Design considerations

In the comments you mentioned that you're going to analyze and manipulate this string? If so, that could be a problem, because replacing, inserting and removing text requires moving all subsequent characters to make room or to fill the gap. With this much data, you can expect that to have a major impact on performance. That is why I mentioned data structures like ropes, gap buffers and piece tables: those are often used in text editors to efficiently support these kind of operations.

But I think that would be solving the wrong problem. From what I understand so far, the rest of your code is built around a 2D array of strings - a table, essentially - that can be converted to a variety of formats. Because it's an array, you need to know the number of columns and rows up-front, so you need to parse the input before you can allocate the array, and then parse it again to fill the array. This BigStringBuilder class allows you to read the whole file into memory, so you don't have to read it from disk twice.

Why not use dynamically resizable arrays (List<T>) instead? That would allow you to read the data directly into your final data structure with only a single parsing pass. If that requires a lot of work, then you're probably suffering from a lack of abstraction. Instead of passing a raw string[,] around, wrap it in a class. That allows you to swap the internal 2D array for a more suitable data structure without having to modify all the code that uses this table.

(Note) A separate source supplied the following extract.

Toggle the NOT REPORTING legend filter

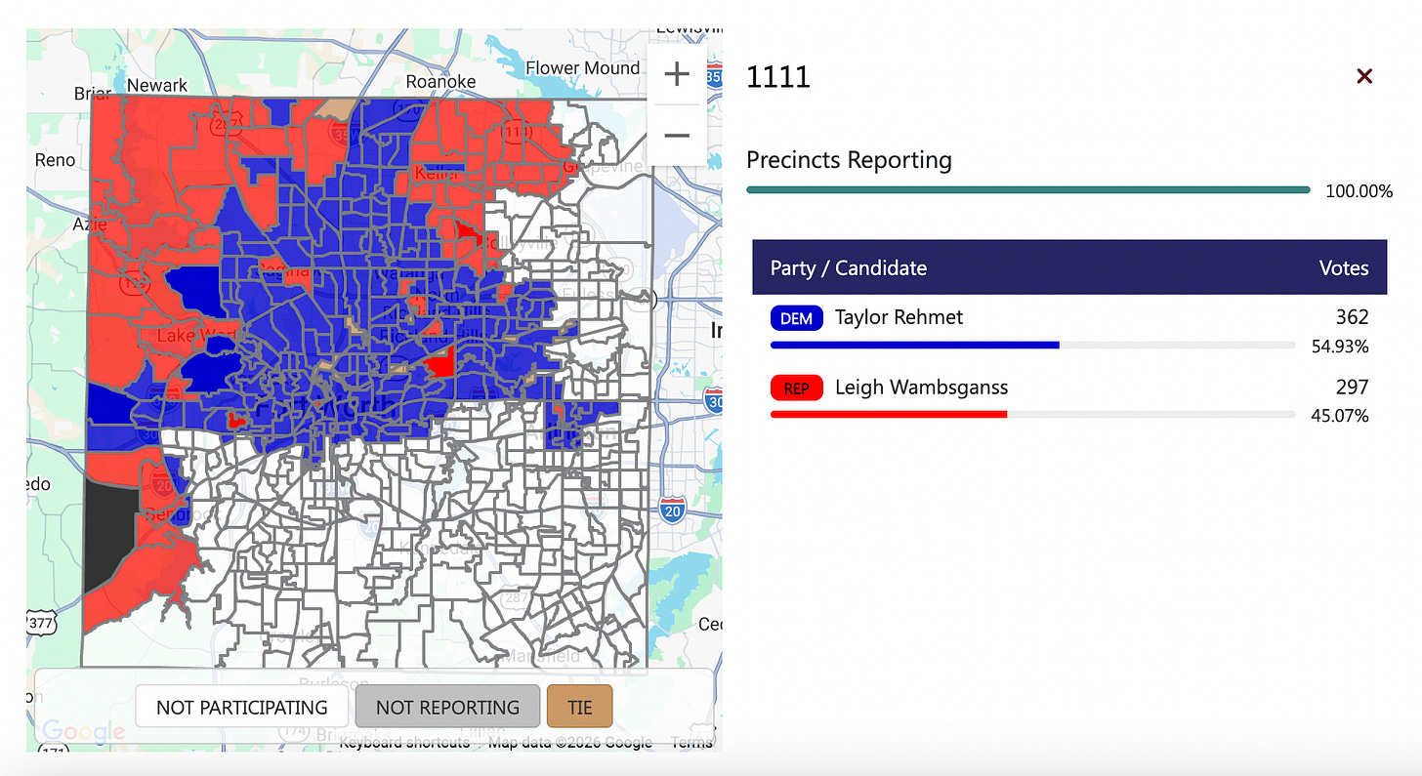[447, 706]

For example, a List<List<string>> as internal data structure lets you add variable-length rows on-the-fly, so you only need a single parsing pass. That also allows you to read the input file in a streaming fashion instead of having to read it fully into memory first.

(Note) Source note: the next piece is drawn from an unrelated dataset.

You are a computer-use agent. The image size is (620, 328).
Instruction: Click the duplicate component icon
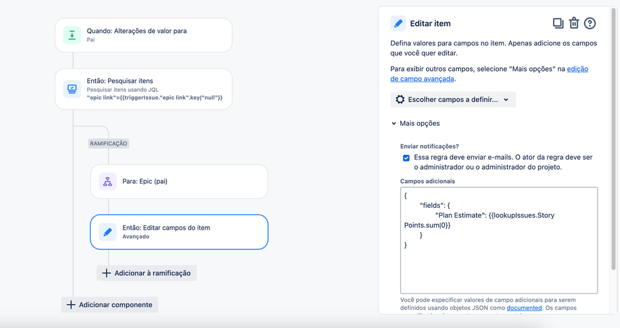tap(558, 24)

If modifying existing code that relies in a 2D string array sounds like a lot of work, consider emulating the 'interface' of a 2D array. With a class that provides a string this[int row, int column] indexer and a GetLength(int dimension) method, chances are that you only need to change the type of a bunch of parameters and variables.

---

Other notes

• Putting if and for bodies on the same line makes control flow difficult to follow.
• fileSave and fileOpen are not very flexible. Letting the caller pass in a Stream or TextReader/TextWriter would make them more reusable. That also gives callers control over things like encoding and buffer size. Additionally, overloads like CopyToStream(Stream toStream, long offset, long count) and CopyFromStream(Stream fromStream, long count) are probably also a good idea.
• c[(int)(n >> pagedepth)][n & mpagesize] is duplicated several times in the code. Use this[n] instead.
• There's very little documentation, especially for infrastructure-level code like this. I don't know about you, but I tend to forget things about code I wrote a while ago, so documentation that explains why something works the way it does, or how something is intended to be used, is quite useful.
• I'd recommend using more self-descriptive names, and aiming for consistency with the standard types you're 'emulating':
  • this[n] -> this[index]
  • substring(x, y) -> Substring(startIndex, length)
  • replace(s, pos) -> Overwrite(value, startIndex) (I find replace confusing because it's so different from what string.Replace does)
• Regarding camelCase vs PascalCase, I don't see why it's important to distinguish between standard library code and your own, but to each their own I guess. But why the inconsistency in ToString and Append?
• I'd argue that correctness is more important than performance. Leaving out bounds checks should be a last resort, and only when profiling shows that they're actually a bottleneck. Chances are that it's possible to improve the API so you don't need to access individual characters so often.
• I agree with Peter that fileOpen clearing the string-builder is unexpected behavior, in a negative way. Certainly the caller can call clear before fileOpen if that's the behavior they want? Otherwise, I would clearly document this.
• length being a method is inconsistent with StringBuilder and other collection types. A little bit of calculation in a property should be fine.
• If you're using returnPagesForTestingPurposes for automated testing then you're testing implementation details, which is a bad idea. If you're using it for debugging, then why not inspect the data with a debugger instead, or use tracepoints?